• What to produce
Below are the records; work out how many lines among them contain "Insert", and write nothing besides that number.

[Recorded data]
===

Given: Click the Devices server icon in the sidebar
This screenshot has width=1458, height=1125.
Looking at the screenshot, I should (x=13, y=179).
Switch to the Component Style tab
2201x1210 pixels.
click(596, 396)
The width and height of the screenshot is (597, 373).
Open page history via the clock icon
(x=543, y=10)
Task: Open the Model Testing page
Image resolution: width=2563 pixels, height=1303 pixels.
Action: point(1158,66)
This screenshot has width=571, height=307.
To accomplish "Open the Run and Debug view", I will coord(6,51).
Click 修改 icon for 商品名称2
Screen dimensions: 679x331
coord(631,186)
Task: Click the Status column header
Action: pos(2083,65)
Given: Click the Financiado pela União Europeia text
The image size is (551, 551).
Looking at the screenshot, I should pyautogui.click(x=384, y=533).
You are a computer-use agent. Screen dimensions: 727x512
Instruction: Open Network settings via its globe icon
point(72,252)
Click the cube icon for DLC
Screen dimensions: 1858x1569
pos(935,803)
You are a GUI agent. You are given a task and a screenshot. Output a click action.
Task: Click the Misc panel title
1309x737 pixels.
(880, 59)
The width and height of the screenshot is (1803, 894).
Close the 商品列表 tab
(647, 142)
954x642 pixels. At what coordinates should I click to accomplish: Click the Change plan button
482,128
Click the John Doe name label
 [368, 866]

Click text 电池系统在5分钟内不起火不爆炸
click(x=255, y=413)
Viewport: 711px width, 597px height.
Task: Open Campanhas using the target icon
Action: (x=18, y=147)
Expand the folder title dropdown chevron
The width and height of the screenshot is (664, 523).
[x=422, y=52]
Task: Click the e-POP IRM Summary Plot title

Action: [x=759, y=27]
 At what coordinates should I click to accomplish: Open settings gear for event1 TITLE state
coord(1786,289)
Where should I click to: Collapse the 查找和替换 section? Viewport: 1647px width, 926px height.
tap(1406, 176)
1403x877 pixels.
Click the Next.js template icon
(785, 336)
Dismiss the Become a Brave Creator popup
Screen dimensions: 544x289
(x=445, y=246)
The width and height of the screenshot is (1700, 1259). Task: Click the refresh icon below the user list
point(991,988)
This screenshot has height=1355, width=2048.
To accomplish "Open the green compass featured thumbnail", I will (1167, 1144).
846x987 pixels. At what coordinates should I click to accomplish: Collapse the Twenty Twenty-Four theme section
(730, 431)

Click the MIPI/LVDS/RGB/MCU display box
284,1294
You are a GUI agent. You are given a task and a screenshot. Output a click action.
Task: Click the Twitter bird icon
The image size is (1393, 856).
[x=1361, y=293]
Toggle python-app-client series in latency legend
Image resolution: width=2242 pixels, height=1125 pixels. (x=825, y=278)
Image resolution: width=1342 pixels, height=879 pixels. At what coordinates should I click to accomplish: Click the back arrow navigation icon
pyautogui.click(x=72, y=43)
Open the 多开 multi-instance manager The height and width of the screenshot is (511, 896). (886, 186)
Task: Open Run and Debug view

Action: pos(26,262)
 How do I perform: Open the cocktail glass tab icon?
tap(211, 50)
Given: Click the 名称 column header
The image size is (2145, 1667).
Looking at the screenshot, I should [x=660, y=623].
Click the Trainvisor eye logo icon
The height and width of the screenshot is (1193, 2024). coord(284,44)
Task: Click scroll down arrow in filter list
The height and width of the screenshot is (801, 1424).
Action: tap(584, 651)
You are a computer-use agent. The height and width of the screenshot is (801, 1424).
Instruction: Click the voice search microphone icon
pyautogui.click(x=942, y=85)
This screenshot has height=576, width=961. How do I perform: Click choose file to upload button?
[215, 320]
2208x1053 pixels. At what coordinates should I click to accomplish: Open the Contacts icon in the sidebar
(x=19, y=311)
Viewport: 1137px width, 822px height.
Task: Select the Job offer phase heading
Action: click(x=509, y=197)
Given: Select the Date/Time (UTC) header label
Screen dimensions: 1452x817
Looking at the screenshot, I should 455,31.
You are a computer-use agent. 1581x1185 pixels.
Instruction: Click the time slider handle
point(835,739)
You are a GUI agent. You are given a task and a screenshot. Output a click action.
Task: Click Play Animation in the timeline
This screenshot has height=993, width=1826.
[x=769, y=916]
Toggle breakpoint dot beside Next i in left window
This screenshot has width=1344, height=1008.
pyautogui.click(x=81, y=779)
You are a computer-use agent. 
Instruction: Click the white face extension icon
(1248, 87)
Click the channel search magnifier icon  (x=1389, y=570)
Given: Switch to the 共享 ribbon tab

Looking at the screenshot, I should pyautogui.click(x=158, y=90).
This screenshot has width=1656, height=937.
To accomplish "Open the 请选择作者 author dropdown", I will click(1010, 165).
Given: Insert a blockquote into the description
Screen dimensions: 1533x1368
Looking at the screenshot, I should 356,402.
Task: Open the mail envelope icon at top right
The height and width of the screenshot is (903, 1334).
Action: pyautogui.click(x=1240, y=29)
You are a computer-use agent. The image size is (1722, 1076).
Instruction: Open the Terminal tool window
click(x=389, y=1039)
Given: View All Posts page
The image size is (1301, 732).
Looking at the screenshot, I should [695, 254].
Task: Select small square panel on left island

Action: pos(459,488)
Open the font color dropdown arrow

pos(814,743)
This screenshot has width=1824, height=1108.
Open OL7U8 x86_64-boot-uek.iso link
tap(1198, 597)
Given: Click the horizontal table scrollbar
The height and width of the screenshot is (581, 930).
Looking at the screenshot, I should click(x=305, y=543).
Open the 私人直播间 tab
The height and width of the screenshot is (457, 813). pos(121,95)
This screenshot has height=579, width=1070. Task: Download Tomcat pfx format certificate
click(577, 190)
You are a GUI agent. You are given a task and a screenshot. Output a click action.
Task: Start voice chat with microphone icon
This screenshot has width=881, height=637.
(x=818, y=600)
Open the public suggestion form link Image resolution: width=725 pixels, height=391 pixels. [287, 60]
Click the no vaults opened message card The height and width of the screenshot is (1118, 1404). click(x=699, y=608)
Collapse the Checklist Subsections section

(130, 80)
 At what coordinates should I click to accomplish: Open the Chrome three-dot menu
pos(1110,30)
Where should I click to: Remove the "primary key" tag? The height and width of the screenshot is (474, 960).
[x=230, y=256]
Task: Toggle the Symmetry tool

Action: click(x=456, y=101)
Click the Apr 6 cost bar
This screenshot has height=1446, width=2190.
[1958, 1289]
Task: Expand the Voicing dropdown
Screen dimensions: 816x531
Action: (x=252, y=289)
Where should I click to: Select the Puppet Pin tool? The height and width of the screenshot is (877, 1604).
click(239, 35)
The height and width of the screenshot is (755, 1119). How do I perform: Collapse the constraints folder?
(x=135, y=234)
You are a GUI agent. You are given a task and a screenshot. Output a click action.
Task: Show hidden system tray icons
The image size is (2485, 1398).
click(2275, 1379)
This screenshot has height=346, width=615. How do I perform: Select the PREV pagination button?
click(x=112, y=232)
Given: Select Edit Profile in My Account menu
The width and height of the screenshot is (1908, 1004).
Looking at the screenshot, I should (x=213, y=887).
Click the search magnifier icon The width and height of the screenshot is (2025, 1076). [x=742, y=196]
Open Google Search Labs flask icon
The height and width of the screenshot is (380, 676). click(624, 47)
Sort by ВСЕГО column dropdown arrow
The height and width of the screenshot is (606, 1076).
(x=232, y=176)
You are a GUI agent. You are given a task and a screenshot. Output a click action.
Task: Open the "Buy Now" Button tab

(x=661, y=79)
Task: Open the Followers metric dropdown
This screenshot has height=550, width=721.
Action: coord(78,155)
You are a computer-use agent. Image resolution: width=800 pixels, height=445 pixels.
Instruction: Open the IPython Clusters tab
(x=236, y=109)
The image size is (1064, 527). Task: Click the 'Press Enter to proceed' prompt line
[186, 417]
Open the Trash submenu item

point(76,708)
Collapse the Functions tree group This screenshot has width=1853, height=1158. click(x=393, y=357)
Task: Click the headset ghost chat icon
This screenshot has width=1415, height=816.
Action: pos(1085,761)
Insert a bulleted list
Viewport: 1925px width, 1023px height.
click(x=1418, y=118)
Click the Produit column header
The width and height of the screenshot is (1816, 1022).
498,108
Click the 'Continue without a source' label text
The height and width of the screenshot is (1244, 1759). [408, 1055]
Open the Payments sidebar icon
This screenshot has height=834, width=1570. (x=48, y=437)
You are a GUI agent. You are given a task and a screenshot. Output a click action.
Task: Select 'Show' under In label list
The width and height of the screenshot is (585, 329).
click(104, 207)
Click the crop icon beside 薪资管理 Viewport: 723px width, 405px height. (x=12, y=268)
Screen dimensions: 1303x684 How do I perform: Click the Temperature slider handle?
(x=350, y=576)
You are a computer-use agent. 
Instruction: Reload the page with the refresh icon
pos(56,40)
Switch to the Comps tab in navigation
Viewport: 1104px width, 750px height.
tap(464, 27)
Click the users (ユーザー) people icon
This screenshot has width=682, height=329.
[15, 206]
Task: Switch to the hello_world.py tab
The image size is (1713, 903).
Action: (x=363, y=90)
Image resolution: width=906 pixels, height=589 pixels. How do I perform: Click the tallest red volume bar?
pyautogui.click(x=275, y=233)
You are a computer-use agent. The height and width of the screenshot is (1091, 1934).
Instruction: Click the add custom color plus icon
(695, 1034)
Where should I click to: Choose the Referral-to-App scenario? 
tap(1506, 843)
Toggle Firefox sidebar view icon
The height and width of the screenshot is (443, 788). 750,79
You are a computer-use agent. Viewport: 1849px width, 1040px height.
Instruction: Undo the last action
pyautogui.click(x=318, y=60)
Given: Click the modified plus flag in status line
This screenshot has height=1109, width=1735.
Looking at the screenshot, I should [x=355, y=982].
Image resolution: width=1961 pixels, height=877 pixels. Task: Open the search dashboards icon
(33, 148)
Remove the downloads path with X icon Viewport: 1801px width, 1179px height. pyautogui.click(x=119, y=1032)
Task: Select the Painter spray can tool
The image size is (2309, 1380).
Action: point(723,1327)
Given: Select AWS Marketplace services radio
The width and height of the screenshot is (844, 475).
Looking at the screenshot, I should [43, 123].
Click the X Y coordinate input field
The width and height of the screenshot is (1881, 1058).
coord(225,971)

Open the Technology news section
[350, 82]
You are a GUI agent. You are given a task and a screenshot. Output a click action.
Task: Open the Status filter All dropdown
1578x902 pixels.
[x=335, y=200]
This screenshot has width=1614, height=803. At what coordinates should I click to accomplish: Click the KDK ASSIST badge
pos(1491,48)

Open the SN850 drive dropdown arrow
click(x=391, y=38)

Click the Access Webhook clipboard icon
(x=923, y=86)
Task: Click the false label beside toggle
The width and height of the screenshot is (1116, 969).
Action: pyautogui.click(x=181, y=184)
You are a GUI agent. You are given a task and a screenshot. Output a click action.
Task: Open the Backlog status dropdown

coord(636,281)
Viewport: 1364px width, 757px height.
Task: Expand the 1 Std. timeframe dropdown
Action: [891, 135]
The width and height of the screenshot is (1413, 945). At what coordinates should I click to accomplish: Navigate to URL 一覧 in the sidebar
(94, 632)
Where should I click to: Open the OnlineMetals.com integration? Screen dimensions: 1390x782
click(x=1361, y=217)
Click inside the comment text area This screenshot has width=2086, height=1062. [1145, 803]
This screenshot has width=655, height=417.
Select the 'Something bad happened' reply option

===

• Task result
2